▶ What needs to be done: Please write out all of the records below exactly as they appear.

[Records contained in a dataset]
********************

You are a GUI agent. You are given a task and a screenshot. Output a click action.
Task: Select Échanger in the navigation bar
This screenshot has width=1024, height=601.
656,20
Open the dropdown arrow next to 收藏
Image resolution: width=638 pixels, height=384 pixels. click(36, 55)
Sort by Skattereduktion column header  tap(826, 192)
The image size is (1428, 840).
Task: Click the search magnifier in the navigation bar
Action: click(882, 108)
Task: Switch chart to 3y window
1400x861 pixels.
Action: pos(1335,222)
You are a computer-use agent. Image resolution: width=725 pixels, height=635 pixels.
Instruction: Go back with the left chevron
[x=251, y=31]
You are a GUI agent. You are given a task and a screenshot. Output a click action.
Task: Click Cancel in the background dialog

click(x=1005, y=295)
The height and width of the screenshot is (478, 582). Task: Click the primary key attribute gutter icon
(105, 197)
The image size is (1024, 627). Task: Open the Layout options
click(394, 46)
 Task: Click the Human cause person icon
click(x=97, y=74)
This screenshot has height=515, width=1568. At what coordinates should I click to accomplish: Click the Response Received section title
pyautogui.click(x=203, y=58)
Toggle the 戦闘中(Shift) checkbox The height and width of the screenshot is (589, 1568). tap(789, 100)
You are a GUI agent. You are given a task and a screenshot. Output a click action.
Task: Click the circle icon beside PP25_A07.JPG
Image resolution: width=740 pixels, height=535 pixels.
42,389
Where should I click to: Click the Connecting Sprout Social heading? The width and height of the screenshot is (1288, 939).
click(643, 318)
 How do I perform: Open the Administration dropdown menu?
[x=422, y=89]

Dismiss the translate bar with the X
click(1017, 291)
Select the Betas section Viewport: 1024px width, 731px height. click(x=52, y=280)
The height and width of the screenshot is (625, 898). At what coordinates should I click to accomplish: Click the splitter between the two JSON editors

********************

▶ Task answer:
You are a GUI agent. You are given a task and a screenshot. Output a click action.
Task: Select Échanger in the navigation bar
This screenshot has width=1024, height=601.
656,20
Open the dropdown arrow next to 收藏
Image resolution: width=638 pixels, height=384 pixels. click(36, 55)
Sort by Skattereduktion column header  tap(826, 192)
The image size is (1428, 840).
Task: Click the search magnifier in the navigation bar
Action: click(882, 108)
Task: Switch chart to 3y window
1400x861 pixels.
Action: pos(1335,222)
You are a computer-use agent. Image resolution: width=725 pixels, height=635 pixels.
Instruction: Go back with the left chevron
[x=251, y=31]
You are a GUI agent. You are given a task and a screenshot. Output a click action.
Task: Click Cancel in the background dialog

click(x=1005, y=295)
The height and width of the screenshot is (478, 582). Task: Click the primary key attribute gutter icon
(105, 197)
The image size is (1024, 627). Task: Open the Layout options
click(394, 46)
 Task: Click the Human cause person icon
click(x=97, y=74)
This screenshot has height=515, width=1568. At what coordinates should I click to accomplish: Click the Response Received section title
pyautogui.click(x=203, y=58)
Toggle the 戦闘中(Shift) checkbox The height and width of the screenshot is (589, 1568). tap(789, 100)
You are a GUI agent. You are given a task and a screenshot. Output a click action.
Task: Click the circle icon beside PP25_A07.JPG
Image resolution: width=740 pixels, height=535 pixels.
42,389
Where should I click to: Click the Connecting Sprout Social heading? The width and height of the screenshot is (1288, 939).
click(643, 318)
 How do I perform: Open the Administration dropdown menu?
[x=422, y=89]

Dismiss the translate bar with the X
click(1017, 291)
Select the Betas section Viewport: 1024px width, 731px height. click(x=52, y=280)
The height and width of the screenshot is (625, 898). At what coordinates should I click to accomplish: Click the splitter between the two JSON editors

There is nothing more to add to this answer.